Furthermore, as the weight of the drill strength is reduced and the water depth increases, the tendency of the drill string to kink increases, particularly at the floating platform and at the seafloor where the drill string is laterally constrained. Thus, if the drill string bends too sharply, it will kink, and ultimately fail. Therefore, to achieve successful riserless drilling with a lightweight drill string, a minimum bend radius must be maintained to prevent the drill string from ultimately failing. Devices used to restrict bending, such as conventional bend limiters, are commonly used to limit the range of motion of flexible risers to prevent overbending that could lead to kinking and failing. Thus, a bend limiter is any device that restricts bending of a tube and includes bellmouths and bend restrictors. A bellmouth is a flared, funnel-shaped device. The radius of curvature of the flare is designed based on the minimum allowable bend radius of a tube disposed through the bellmouth. A conventional bend restrictor is a mechanical device comprising a number of interlocking half-ring segments, each of which provides a mechanical stop to resist further bending once a minimum radius of curvature is reached. These bend limiter devices are further defined and described in the American Petroleum Institute (API), Specification 17J and Recommended Practice (RP) 17B, Sections 4.5 and 7.6, entitled “Ancillary Components.”
Therefore, it would be advantageous to provide methods and apparatus to counteract the effects of water currents such that successful riserless drilling of the conductor casing borehole can be achieved using a lightweight drill string.
The present invention overcomes the deficiencies of the prior art.
The present invention features improved methods and apparatus for the riserless drilling of a subsea wellbore. The preferred embodiments comprise a system for riserless drilling of a subsea borehole from a platform and through a cased borehole, the system comprising a lightweight drill string suspending a bottomhole assembly and extending from the platform downwardly through a depth of water into the cased borehole; a first limiter limiting the range of motion of the drill string adjacent the platform; and a second limiter limiting the range of motion of the drill string adjacent the cased borehole. In one embodiment, the bottomhole assembly includes a tension/compression sensor, and the system includes an injector that adjusts tension in the drill string in response to measurements made by the tension/compression sensor.
The preferred embodiments further comprise a method of drilling a subsea borehole from a platform and through a cased borehole, the method comprising lowering a bottomhole assembly suspended on a lightweight drill string from the platform through a depth of water; limiting the bend radius of the drill string adjacent the platform; guiding the bottomhole assembly into the cased borehole; limiting the bend radius of the drill string adjacent the cased borehole; maintaining the bottomhole assembly in the cased borehole; and drilling the subsea borehole. In one embodiment, the method further comprises measuring tension in the drill string; and adjusting the tension in the drill string at the platform in response to the measured tension. In another embodiment, the method further comprises measuring an entry angle of the drill string adjacent the cased borehole; and adjusting the position of the platform in response to the entry angle measurement. In another embodiment, the method further comprises adjusting the tension in the drill string in response to the entry angle measurement.

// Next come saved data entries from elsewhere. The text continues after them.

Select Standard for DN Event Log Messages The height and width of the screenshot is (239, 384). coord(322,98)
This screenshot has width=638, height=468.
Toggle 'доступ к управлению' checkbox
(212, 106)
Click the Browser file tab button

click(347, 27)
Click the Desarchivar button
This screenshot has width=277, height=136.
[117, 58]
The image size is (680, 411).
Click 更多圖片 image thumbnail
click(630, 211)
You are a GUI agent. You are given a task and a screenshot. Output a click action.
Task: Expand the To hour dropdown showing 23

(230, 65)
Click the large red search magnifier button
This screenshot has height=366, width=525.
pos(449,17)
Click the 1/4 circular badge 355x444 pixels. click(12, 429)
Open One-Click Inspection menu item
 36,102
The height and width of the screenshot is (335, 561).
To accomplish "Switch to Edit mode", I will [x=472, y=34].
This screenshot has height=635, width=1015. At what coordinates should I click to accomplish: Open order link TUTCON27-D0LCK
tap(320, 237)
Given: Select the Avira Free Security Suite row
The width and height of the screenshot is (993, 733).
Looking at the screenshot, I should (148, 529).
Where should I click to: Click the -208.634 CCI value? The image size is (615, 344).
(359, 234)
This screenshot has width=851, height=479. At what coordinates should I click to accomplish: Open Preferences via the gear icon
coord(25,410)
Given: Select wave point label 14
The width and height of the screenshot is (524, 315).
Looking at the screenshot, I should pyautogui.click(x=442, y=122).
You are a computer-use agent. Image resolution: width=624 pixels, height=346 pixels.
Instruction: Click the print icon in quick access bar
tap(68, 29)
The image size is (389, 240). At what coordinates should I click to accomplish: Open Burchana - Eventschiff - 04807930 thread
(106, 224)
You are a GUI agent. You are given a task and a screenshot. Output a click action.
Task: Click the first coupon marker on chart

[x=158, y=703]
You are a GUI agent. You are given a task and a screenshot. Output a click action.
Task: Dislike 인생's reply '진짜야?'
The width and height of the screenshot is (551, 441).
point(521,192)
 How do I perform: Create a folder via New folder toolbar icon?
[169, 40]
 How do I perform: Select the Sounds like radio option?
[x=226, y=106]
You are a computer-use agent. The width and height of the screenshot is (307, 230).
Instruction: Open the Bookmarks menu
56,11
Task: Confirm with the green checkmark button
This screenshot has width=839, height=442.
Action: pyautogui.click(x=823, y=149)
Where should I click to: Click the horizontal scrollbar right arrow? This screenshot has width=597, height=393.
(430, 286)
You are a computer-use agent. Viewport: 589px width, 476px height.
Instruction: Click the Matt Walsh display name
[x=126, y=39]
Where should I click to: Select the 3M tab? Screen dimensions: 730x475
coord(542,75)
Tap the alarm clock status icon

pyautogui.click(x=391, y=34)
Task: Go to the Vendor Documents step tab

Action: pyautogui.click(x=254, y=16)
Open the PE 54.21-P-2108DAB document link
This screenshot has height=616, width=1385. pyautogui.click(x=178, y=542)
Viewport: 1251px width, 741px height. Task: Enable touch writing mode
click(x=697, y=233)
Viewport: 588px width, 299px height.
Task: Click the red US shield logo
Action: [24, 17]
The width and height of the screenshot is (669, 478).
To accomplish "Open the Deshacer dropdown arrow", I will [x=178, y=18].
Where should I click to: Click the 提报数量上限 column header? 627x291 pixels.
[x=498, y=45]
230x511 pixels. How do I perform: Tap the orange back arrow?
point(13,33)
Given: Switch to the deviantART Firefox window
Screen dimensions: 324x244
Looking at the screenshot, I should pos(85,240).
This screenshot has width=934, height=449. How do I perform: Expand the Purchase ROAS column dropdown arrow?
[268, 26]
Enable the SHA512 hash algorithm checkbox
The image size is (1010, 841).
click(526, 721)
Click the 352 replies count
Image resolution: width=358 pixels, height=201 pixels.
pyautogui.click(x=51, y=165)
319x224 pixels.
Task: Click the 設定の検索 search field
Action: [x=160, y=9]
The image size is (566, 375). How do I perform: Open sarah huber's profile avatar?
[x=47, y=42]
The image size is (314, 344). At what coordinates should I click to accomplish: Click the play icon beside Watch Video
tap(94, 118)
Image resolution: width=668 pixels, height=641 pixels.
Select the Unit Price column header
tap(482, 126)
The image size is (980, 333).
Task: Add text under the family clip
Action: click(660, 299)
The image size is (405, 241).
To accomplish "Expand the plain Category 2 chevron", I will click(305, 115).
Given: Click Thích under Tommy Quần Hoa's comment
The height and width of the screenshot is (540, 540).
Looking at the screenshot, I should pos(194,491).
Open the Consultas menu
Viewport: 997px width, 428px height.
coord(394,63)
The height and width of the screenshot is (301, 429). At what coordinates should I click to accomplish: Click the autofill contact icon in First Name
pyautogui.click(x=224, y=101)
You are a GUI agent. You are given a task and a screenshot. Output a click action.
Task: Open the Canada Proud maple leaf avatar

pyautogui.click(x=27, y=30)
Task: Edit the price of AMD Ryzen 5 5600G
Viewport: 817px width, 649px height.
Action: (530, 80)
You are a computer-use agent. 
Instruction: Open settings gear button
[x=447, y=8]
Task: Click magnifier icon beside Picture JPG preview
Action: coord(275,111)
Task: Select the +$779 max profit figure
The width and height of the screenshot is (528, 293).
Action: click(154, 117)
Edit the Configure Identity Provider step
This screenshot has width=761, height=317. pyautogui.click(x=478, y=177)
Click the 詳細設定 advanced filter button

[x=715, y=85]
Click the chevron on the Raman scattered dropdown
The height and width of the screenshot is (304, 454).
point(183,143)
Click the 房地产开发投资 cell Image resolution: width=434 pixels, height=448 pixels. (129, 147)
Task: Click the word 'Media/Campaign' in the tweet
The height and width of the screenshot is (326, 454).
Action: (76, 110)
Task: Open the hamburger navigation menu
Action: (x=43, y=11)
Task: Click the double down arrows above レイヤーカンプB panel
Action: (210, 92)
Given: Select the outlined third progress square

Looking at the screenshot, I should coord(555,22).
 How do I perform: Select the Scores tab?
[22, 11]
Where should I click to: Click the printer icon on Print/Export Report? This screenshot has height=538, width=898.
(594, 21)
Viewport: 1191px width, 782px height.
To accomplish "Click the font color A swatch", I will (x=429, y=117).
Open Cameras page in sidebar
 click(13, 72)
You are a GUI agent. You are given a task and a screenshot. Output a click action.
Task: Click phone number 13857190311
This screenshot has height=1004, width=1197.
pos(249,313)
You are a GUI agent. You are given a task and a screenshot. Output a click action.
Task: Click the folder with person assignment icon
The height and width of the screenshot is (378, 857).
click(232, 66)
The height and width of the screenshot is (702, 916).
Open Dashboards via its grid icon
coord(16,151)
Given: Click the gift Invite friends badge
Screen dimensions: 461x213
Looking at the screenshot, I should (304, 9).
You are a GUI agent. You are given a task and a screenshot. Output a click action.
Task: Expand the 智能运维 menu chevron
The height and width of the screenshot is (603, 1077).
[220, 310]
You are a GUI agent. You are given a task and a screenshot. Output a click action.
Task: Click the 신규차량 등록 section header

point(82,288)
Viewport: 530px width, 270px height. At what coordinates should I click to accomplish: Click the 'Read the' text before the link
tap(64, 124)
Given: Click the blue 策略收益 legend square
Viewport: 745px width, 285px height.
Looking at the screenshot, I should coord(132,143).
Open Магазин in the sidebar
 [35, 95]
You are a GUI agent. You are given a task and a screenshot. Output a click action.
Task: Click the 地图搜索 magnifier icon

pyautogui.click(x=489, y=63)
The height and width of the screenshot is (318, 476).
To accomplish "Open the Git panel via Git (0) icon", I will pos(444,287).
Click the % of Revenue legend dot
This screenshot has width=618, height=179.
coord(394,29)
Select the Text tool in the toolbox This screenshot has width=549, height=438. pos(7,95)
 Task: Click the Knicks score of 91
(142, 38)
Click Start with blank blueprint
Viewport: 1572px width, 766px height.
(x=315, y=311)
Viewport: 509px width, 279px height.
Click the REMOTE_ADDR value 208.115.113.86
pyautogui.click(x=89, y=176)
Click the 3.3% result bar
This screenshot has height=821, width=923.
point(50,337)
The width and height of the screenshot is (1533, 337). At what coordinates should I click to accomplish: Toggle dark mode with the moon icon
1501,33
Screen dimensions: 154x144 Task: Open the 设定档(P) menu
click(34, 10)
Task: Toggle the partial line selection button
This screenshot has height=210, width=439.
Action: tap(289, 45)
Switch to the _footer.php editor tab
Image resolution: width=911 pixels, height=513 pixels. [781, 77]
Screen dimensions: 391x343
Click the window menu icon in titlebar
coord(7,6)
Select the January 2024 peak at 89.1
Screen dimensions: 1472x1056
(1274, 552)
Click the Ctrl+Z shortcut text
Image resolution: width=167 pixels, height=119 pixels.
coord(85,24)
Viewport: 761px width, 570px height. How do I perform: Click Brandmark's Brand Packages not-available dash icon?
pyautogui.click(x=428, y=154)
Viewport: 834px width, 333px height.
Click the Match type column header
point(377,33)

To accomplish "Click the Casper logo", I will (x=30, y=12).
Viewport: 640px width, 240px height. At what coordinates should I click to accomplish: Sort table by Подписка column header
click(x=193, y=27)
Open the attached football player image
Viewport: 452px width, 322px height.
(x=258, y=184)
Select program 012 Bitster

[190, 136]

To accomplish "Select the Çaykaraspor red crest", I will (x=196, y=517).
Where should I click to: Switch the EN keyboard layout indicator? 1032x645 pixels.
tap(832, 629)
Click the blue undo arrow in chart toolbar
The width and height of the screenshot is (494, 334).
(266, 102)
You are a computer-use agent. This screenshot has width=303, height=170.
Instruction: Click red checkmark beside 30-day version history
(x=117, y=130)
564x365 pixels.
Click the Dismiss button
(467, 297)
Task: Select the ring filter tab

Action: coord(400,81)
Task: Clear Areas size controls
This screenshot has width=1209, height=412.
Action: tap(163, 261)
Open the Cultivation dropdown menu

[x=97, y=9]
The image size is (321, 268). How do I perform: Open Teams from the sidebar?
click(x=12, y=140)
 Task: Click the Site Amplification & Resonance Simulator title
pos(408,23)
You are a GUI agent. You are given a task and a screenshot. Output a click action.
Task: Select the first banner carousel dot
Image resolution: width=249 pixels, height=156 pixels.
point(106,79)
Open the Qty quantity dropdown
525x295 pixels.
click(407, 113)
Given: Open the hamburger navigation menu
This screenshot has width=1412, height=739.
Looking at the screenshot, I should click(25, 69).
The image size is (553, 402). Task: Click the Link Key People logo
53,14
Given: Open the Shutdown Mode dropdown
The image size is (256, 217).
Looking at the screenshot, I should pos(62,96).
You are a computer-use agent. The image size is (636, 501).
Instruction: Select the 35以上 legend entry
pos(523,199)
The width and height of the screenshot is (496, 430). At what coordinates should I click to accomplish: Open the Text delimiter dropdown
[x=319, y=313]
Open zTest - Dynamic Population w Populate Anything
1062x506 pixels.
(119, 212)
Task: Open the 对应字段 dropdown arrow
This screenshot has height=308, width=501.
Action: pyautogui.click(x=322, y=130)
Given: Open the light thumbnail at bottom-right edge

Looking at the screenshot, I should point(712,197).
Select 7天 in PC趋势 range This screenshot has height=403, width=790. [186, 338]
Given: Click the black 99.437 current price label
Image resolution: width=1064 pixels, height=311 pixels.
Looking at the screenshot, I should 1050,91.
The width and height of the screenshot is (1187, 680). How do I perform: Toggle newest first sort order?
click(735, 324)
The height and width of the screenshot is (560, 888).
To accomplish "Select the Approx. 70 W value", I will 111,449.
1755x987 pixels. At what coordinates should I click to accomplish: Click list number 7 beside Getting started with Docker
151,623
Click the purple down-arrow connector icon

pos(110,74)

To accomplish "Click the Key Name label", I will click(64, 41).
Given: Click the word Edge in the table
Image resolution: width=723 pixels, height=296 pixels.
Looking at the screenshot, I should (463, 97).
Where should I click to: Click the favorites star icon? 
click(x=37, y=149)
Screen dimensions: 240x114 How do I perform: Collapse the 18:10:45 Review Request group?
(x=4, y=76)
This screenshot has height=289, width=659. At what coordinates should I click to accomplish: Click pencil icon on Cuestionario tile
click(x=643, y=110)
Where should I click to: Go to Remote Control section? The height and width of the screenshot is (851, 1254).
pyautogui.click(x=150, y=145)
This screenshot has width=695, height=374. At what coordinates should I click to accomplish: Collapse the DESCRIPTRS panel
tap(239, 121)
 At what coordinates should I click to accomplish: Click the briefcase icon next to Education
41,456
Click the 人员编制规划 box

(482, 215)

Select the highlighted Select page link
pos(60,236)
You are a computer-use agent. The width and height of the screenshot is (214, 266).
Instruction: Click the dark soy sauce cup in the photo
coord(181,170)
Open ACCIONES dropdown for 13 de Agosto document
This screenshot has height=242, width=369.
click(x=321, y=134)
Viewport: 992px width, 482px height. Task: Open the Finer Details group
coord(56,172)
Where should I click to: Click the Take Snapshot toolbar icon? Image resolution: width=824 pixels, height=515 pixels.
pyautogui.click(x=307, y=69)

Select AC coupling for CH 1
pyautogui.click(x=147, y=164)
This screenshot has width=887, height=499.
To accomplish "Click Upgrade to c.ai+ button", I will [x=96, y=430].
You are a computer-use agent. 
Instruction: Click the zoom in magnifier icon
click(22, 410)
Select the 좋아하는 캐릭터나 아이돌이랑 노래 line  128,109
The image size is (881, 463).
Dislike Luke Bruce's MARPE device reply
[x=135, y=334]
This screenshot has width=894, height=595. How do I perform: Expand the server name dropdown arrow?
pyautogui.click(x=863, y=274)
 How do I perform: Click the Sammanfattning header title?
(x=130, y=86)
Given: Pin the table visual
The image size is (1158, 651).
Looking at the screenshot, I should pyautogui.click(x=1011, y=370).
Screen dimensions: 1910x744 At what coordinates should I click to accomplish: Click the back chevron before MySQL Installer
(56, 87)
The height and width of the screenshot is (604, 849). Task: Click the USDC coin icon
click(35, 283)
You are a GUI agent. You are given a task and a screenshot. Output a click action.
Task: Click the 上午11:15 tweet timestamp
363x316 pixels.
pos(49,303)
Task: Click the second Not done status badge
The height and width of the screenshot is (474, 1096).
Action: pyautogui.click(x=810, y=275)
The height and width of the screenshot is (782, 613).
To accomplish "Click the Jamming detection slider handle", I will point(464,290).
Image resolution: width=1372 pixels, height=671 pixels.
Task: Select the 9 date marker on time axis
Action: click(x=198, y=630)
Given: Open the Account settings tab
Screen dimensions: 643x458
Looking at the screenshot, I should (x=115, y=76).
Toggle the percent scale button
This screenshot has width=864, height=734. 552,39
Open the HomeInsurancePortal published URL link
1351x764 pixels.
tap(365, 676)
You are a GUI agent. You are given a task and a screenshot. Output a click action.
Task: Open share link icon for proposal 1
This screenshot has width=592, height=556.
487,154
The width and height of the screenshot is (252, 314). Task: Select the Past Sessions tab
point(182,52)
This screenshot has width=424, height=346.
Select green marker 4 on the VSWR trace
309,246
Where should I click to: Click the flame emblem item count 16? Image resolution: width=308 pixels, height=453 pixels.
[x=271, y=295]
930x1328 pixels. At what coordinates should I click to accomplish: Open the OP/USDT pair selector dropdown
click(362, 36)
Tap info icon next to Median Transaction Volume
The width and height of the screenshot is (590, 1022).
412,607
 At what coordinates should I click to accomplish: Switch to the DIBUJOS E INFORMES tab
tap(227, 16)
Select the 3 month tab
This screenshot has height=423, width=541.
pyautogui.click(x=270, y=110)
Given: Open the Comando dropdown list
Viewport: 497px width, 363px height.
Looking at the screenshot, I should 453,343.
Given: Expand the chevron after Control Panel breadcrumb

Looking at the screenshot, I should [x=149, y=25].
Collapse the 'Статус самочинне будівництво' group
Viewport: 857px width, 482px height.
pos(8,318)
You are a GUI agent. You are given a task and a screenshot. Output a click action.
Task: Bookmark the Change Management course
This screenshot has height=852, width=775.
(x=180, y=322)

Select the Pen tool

Thus, the preferred embodiments of the present invention comprise a combination of features and advantages that overcome various problems of prior methods and apparatus. The various characteristics described above, as well as other features, will be readily apparent to those skilled in the art upon reading the following detailed description of the preferred embodiments of the invention, and by referring to the accompanying drawings.
For a more detailed description of the preferred embodiments of the present invention, reference will now be made to the accompanying drawings, in which like elements have been given like numerals, wherein:
The present invention is susceptible to embodiments of different forms. There are shown in the drawings, and herein will be described in detail, specific embodiments of the present invention with the understanding that the present disclosure is to be considered only an exemplification of the principles of the invention, and is not intended to limit the invention to that illustrated and described.
The apparatus and methods of the present invention comprise offshore drilling from a platform using a lightweight drill string suspending a BHA. Various embodiments of the present invention provide a number of different configurations of the drill string, the BHA, the type of platform from which drilling operations occur (i.e. bottom-founded or floating), the depth of the water, and the sizes of pipe components, such as risers and casings. It should be appreciated that the embodiments of the present invention, therefore, provide a plurality of methods for offshore drilling from a platform. Thus, it is to be filly recognized that the different teachings of the embodiments discussed herein may be employed separately or in any suitable combination to produce desired results. In particular, the present system may be used in practically any type of offshore drilling operation utilizing a lightweight drill string.
Referring initially to
Referring now to
In one preferred embodiment, the coiled tubing 135 is formed of a composite material, such as the coiled tubing disclosed in U.S. Pat. No. 6,296,066 to Terry et al., hereby incorporated herein for all purposes, which is lighter than conventional drill pipe, and has an outer diameter (OD), such as for example 3⅛ inches, which is smaller than conventional drill pipe. By using the lighter weight, smaller diameter coiled tubing 135, which is stored on a spool 126, a smaller diameter and therefore lighter weight riser pipe can be used, which significantly reduces the load capacity requirements and space requirements for the platform 100. Accordingly, a smaller than conventional floating platform 100 can be utilized. When drilling the well, prior to drilling the deeper interval of the well using a drilling riser, a shallower interval is drilled riserless. By utilizing the same lightweight drill string 135 for the riserless interval as will be used in the subsequent interval drilled using a riser, the platform capacity requirements and space requirements can be further reduced, while also improving operational efficiency by minimizing drill string transfers and handling.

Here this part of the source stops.